July 2015 Meetup - The Dangerous Cliffs of Node + Building a Multi-tenant SPA Platform

03 June 2015

The Seattle Node.js Meetup is pleased announce our meetup on Thursday, July 23rd with talks on Node.js programming best practices and building large services around Node.js.

As always, you can find all things Seattle Node.js-related at the group website: http://seanode.github.io/. And you can reach out to us via email at seattlenode@gmail.com or Twitter at @seattlenode.

See you soon!

Agenda

6:30 - 7:00pm: Start with beverages and food, courtesy of NBC.

7:00pm - 8:30pm: Listen and learn about Node.js programming and architecting multi-tenant platforms.

8:30pm - on: Mingle, mix, chat things Node.js-related and more as we wind down.

Talks

The Dangerous Cliffs of Node.js

Scott Nonnenberg

Node.js is a very approachable platform. The tutorials are all easy to follow, and you’re up and running the same afternoon you start. Everyone knows at least a little bit of javascript, right? But, much like day hiking, what starts out sunny, warm and fun can quickly become dangerous. This talk will cover some simple Node.js mistakes with big consequences and some ways to minimize those consequences.

https://blog.gammacorvi.com/the-dangerous-cliffs-of-node-js/

Scott is all about best practices, a computer science major turned Visual Studio project manager, now consultant and entrepreneur. Founder and CEO of Gamma Corvi, Inc.

DIY multi-tenant SPA platform

David Von Lehman

Node.js and Express, along with client frameworks such as AngularJS, Ember, and React make for a great combination to build modern single page web apps. But running a dedicated server process on multiple VMs for each SPA is expensive to operate and incurs incremental DevOps complexity. When you consider that API driven web apps push most of the processing either back to APIs or forward to the browser, it starts to feel like infrastructure overkill.

A better solution is a multi-tenant platform where a single Node.js process acts as a container for many virtual apps, each with their own dedicated URL. This single process can be statelessly scaled out across as many load-balanced servers as needed.

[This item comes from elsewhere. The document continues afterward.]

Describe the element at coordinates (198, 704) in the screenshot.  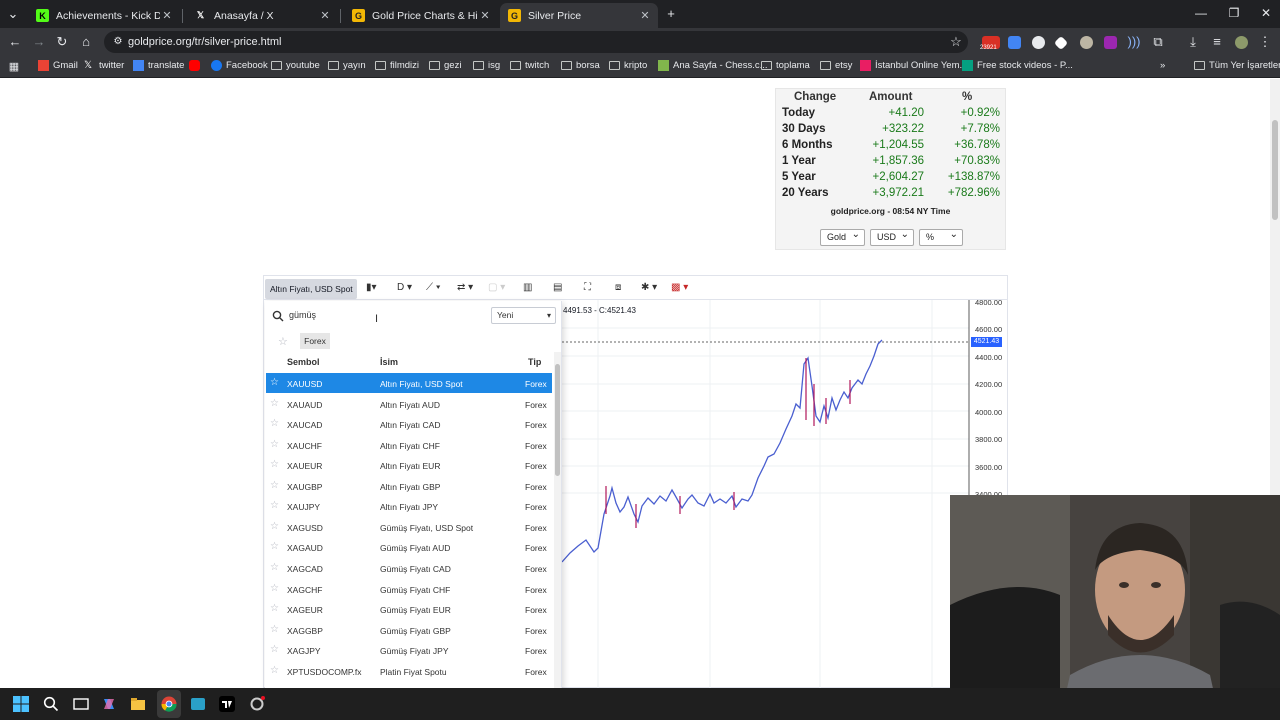
I see `app-icon` at that location.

As an added benefit, many non-functional concerns such as authorization, logging, monitoring, deployment automation, and configuration can be delegated down to the host layer rather than each app implementing from scratch.

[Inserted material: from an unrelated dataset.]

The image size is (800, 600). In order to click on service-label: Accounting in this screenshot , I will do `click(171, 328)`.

In this session I’ll show how you how to take a modular approach to assemble just such a platform using Node.js, Express, and an à la carte selection of npm packages. Once up and running our platform will provide:

  • Provisioning of new apps from the command line with a dedicated URL such as http://app-name.myplatform.com
  • An integrated developer sandbox
  • Baked in logging and monitoring for all deployed virtual apps
  • Secure remote API proxy callable from client script
  • Ability to flip on OAuth authentication for an app without writing any client code
  • Command line deployment of new virtual app versions
  • CDN hosting of static assets
  • Multiple environment support (test, staging, production)
  • Hooks to augment the platform with custom micro-service endpoints

David is founder of a startup called Aerobatic, a cloud platform purpose-built for modern single page applications. He’s also behind the 4Front project, an open-source multi-tenant container layer that sits atop Express. These days he finds it difficult to reason about synchronous IO.

Venue / Sponsors

NBC is providing our venue and food / beverages. The event will be hosted on the 40th floor of the Columbia Tower at: 701 5th Ave Seattle, WA 98104.